By 2018, WhatsApp founders were headed out the door. Mr. Zuckerberg announced a plan to stitch together all the messaging services on the apps he owns — WhatsApp, Messenger and Instagram. The company made changes that allowed Facebook to glean more insights about how people use WhatsApp. WhatsApp maintains none of those changes were used for ad-tracking purposes.
Simultaneously, WhatsApp’s reach continued to spread globally, embraced by millions of users in Brazil and South America, as well as across the Middle East and much of the European Union.
Many of them included small and medium-size businesses that used WhatsApp for free to speak with customers. But the experience, WhatsApp has said, was clunky and sometimes difficult to navigate, and wasn’t designed with business services in mind.
WhatsApp’s new product is supposed to answer to such issues, and can let those businesses more easily communicate with their customers using the app. Cloud hosting services will be provided for free to businesses that use the Cloud API.

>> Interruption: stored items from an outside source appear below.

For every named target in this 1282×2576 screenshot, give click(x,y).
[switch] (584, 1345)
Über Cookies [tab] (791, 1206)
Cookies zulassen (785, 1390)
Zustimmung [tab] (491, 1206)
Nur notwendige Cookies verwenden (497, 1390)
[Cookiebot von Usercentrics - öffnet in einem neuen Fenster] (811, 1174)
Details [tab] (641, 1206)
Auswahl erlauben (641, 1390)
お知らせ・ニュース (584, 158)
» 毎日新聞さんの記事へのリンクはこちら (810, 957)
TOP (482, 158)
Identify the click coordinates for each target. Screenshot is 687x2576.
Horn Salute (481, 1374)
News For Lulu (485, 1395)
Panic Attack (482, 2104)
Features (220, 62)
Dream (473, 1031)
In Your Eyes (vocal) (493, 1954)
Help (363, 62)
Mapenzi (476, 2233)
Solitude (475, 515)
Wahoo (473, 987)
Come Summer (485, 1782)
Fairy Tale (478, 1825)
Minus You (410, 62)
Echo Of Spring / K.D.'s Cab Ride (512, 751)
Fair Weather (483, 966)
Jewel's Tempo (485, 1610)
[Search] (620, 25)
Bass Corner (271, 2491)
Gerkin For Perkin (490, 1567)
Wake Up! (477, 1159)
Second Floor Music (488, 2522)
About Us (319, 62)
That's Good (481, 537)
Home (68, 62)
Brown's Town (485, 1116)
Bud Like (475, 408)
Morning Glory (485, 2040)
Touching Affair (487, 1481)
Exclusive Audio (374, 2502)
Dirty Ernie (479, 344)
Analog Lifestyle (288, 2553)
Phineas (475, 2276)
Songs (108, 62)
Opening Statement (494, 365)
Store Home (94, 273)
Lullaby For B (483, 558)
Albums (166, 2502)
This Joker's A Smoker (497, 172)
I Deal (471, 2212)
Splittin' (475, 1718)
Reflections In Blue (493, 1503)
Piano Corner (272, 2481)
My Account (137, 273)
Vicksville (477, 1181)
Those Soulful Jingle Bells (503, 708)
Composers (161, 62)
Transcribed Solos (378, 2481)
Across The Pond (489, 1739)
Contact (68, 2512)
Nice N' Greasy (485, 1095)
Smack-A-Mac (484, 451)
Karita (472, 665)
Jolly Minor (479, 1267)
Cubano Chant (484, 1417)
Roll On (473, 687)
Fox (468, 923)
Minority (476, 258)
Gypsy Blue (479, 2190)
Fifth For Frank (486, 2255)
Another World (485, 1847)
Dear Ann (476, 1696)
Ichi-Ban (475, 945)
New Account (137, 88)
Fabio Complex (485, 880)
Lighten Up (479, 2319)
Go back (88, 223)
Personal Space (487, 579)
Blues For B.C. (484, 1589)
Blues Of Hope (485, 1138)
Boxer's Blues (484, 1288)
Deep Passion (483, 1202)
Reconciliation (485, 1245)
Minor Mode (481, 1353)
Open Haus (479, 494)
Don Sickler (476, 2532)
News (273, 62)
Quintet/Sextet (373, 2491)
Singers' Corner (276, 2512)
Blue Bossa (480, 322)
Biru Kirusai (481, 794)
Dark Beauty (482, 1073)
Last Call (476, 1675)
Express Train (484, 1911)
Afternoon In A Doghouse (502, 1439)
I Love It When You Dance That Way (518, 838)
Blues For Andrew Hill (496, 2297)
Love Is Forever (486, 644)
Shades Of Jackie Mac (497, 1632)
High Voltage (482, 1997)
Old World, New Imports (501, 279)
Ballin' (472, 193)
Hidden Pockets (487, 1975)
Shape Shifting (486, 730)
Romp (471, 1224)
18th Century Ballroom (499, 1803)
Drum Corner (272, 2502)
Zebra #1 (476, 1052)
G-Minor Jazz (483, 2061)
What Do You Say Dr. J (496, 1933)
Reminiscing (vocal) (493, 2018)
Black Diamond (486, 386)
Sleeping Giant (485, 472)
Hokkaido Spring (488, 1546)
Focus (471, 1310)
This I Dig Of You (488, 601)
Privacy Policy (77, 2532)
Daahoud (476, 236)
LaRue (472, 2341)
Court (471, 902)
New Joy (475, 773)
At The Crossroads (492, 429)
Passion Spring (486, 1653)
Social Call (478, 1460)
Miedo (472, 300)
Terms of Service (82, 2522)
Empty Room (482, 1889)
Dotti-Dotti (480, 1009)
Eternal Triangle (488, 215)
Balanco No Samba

Mr. Zuckerberg said that more than one billion users connect with businesses across Meta’s messaging services every week, and that the new product would make things easier for businesses and customers.
“Today, most of us use our feeds to discover interesting content and stay up to date,” Mr. Zuckerberg said at the event. “But for deeper levels of interaction, messaging has become the center of our digital lives.”